* _Reading text_
----

Summary
In People v. Sandoval (1966) 65 Cal.2d 303 [ 54 Cal.Rptr. 123, 419 P.2d 187], certiorari denied, Sandoval v. California (1967) 386 U.S. 948 [172 L.Ed.2d 878, 87 S.Ct. 985], police officers were lawfully searching a house for narcotics when the defendant in that case telephoned the house and his call was intercepted by an officer.
Summary of this case from People v. DriesleinOpinion
Docket No. Crim. 10181.
October 27, 1966.
APPEAL from a judgment of the Superior Court of Los Angeles County. Alfred P. Peracca, Judge. Affirmed.
Dahlstrum Walton, Jack A. Dahlstrum and Richard A. Walton for Defendant and Appellant.
Thomas C. Lynch, Attorney General, William E. James, Assistant Attorney General, and Walter R. Jones, Deputy Attorney General, for Plaintiff and Respondent.
Defendant appeals from a judgment of conviction for possession of heroin in violation of Health and Safety Code, section 11500. Defendant's sole contention is that the heroin found on his person should not have been admitted in evidence against him because of the unlawfulness of the search and his subsequent arrest. Defendant challenges the search and arrest on three alternative and independent grounds: first, that his apprehension constituted the fruit of an incriminating telephone message which the arresting officers intercepted by illegally entering and searching a certain residence; second, that the officers improperly relied upon the statement of a previously untested informer in concluding that defendant was the person who had telephoned the residence; and third, that the officers lacked authority to arrest and search defendant outside the city which employed them.

----

* _Record list_
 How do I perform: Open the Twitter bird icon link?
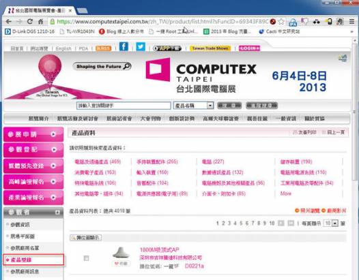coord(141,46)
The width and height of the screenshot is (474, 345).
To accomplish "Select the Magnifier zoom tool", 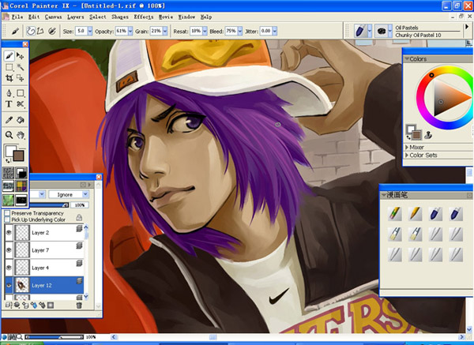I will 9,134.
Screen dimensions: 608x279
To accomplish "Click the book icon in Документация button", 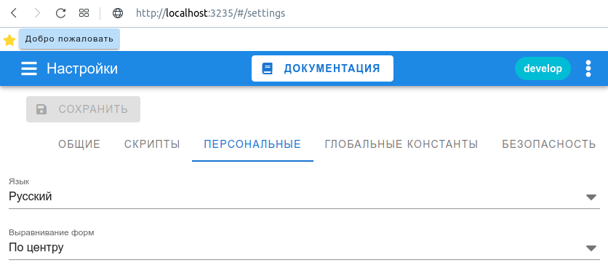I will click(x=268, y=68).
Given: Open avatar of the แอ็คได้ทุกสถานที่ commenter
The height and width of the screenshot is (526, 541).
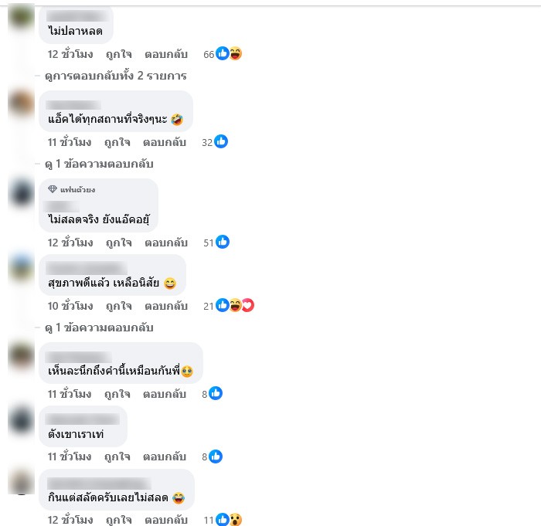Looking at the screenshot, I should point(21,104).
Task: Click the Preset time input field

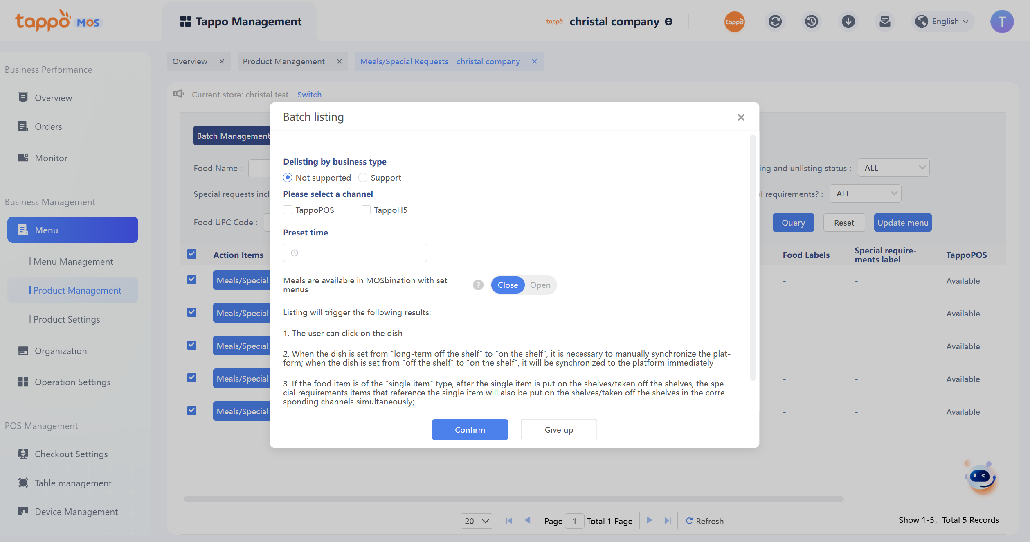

----

* _Work to do_
According to the court opinion, what offense was the defendant convicted of?

* _Worked answer_
Possession of heroin, in violation of Health and Safety Code section 11500.